Exercise: Copy the lines running from the one that contains "This screenshot has width=1298, height=855." to the end of the entries below, exactly and with no pictures.

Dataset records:

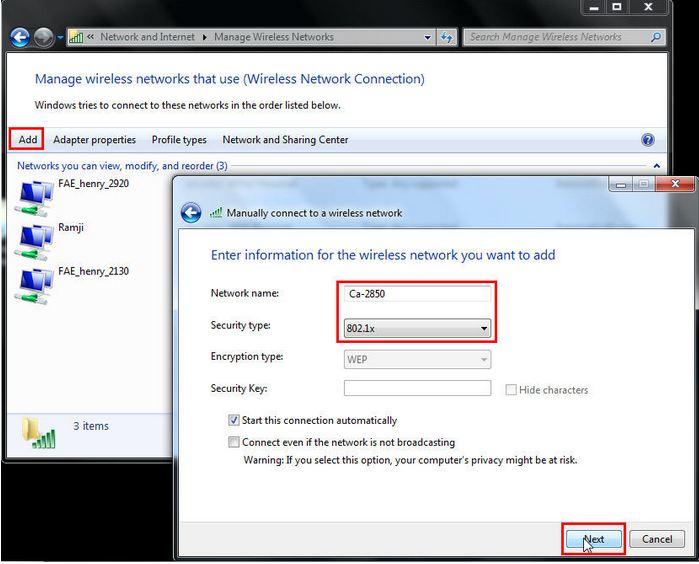
Task: Click the wizard back arrow icon
Action: (191, 213)

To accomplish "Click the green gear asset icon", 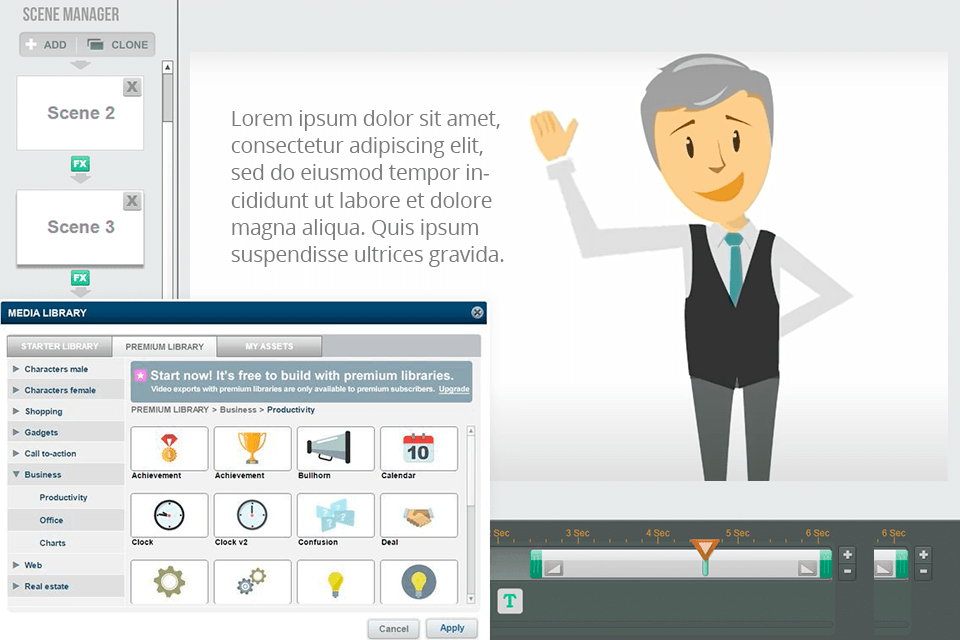I will (168, 580).
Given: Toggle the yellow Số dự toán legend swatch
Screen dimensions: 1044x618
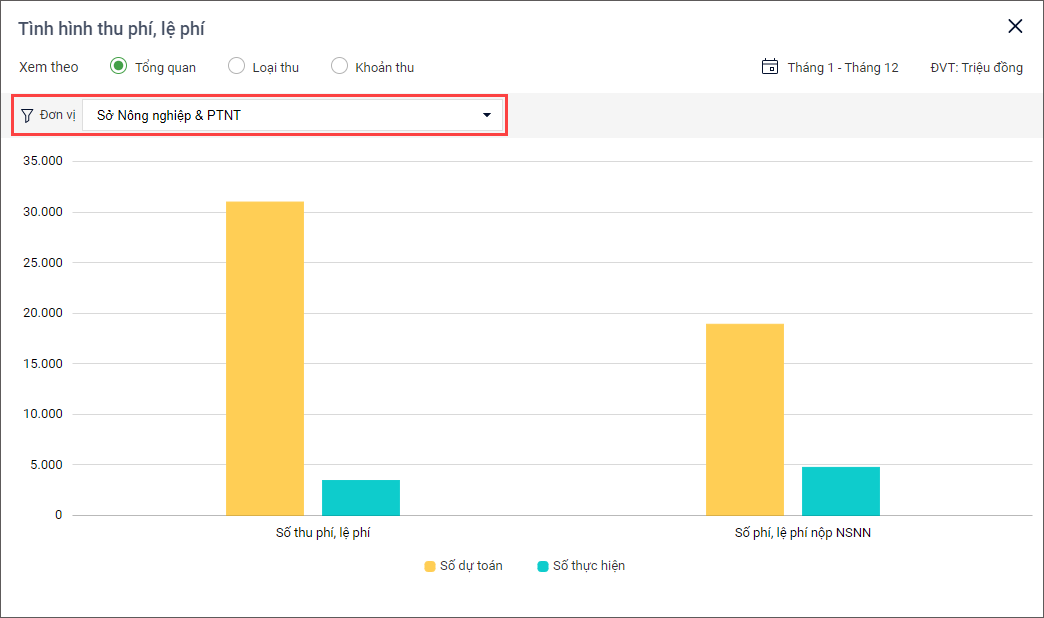Looking at the screenshot, I should pyautogui.click(x=430, y=566).
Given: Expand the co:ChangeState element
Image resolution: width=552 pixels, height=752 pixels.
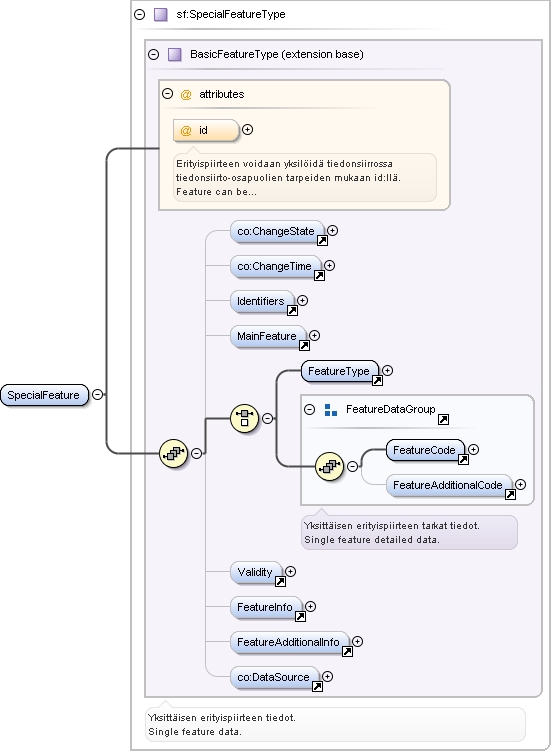Looking at the screenshot, I should click(332, 231).
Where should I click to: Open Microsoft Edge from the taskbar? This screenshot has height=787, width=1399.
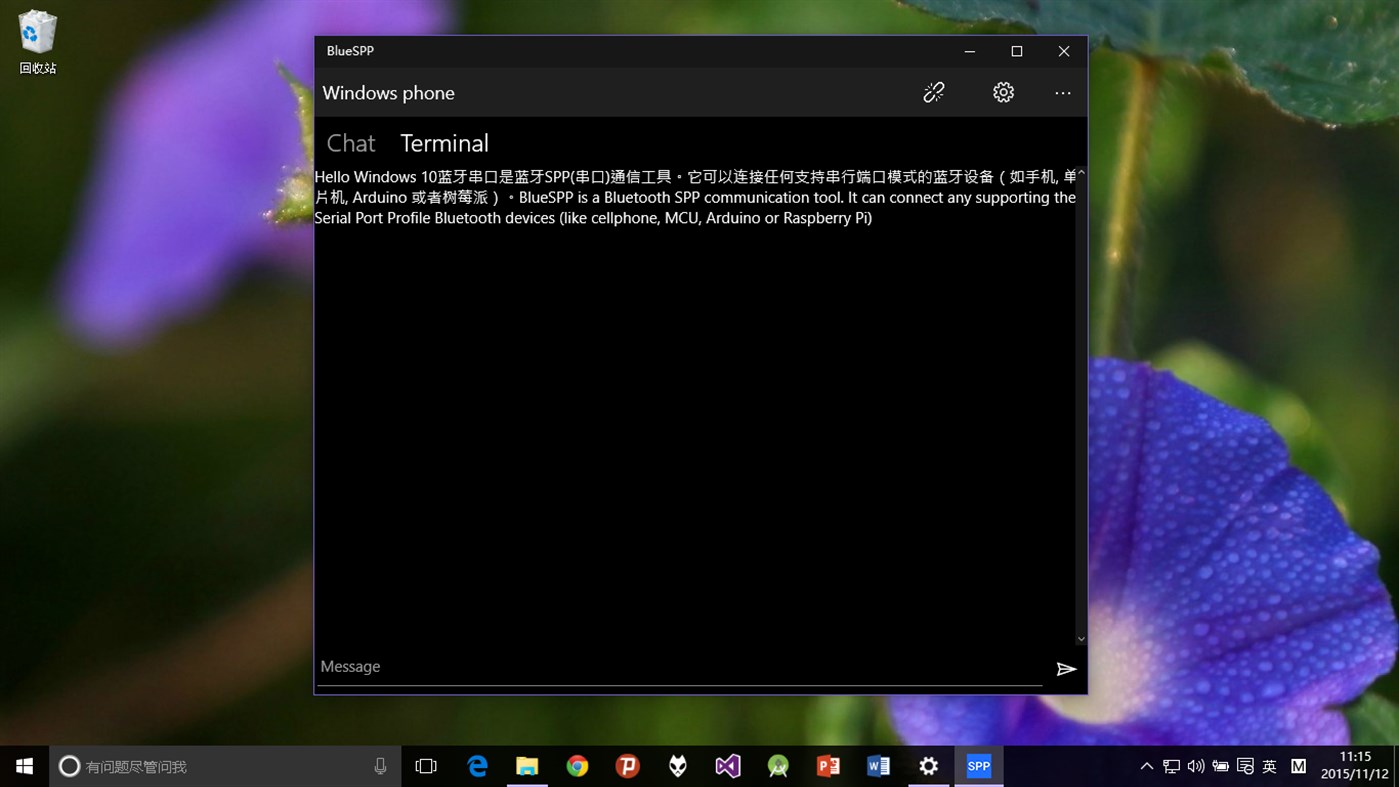click(x=477, y=765)
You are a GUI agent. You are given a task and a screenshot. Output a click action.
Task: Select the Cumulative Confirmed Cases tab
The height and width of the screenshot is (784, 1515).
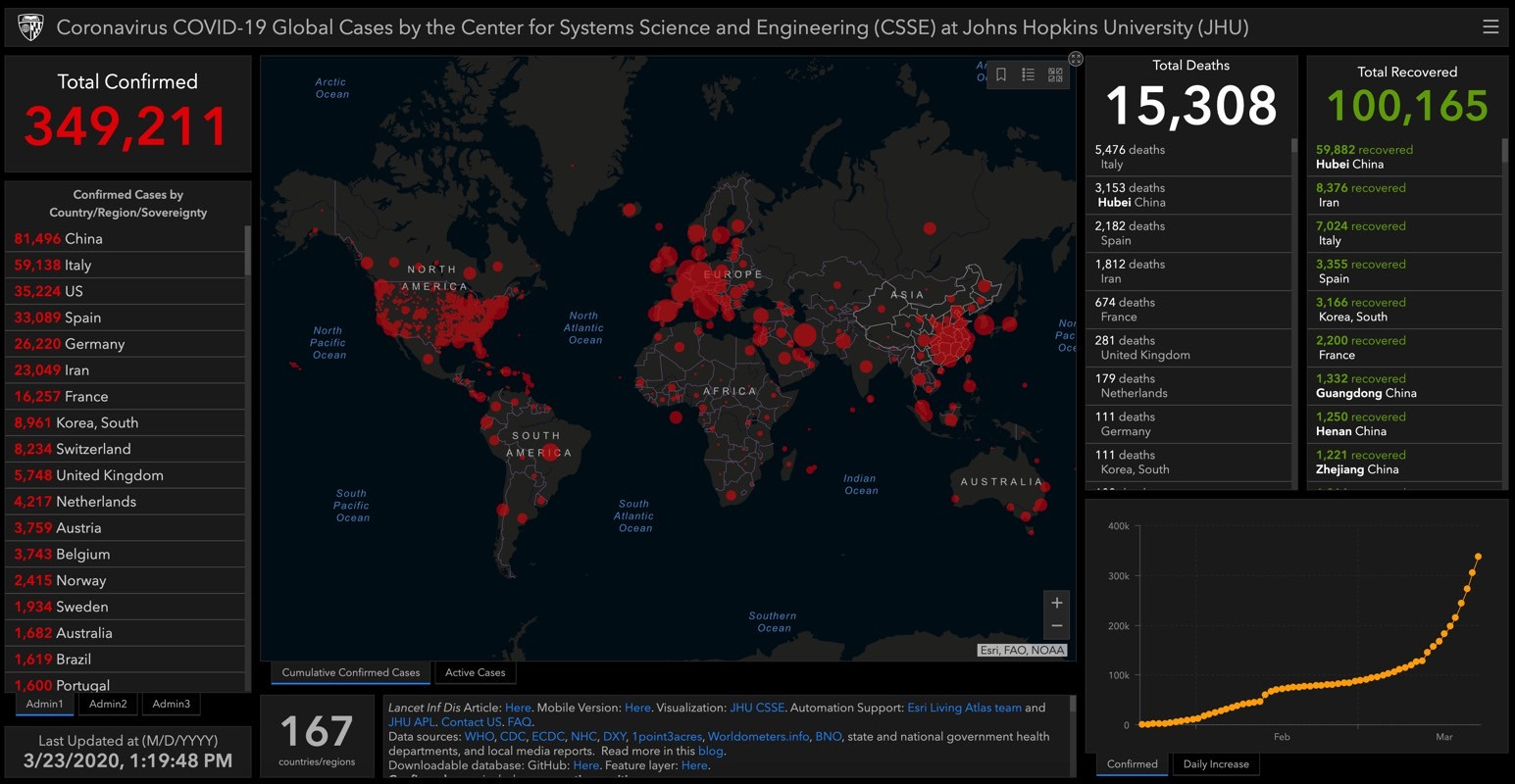350,672
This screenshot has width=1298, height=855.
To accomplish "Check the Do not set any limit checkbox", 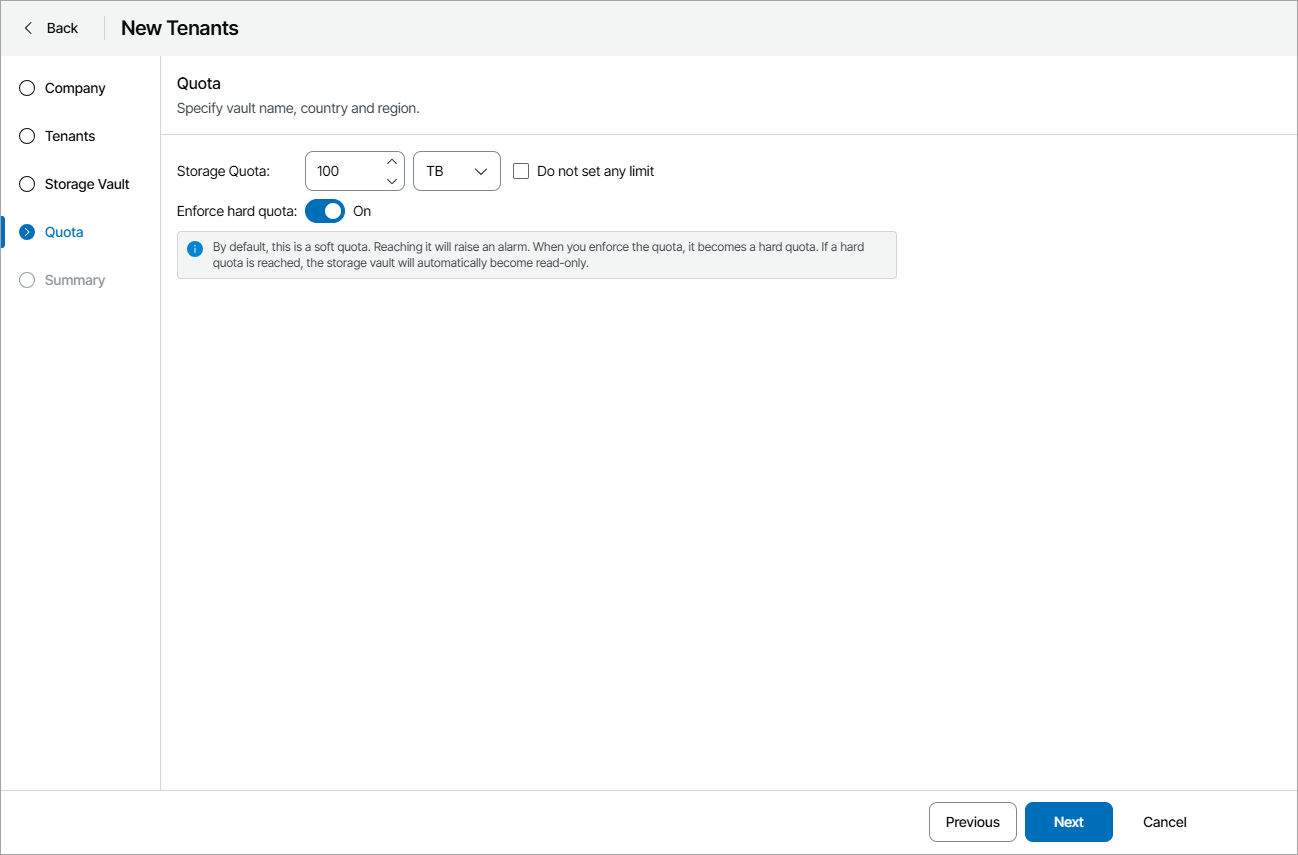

Expected answer:
This screenshot has width=1298, height=855.
To accomplish "Check the Do not set any limit checkbox", 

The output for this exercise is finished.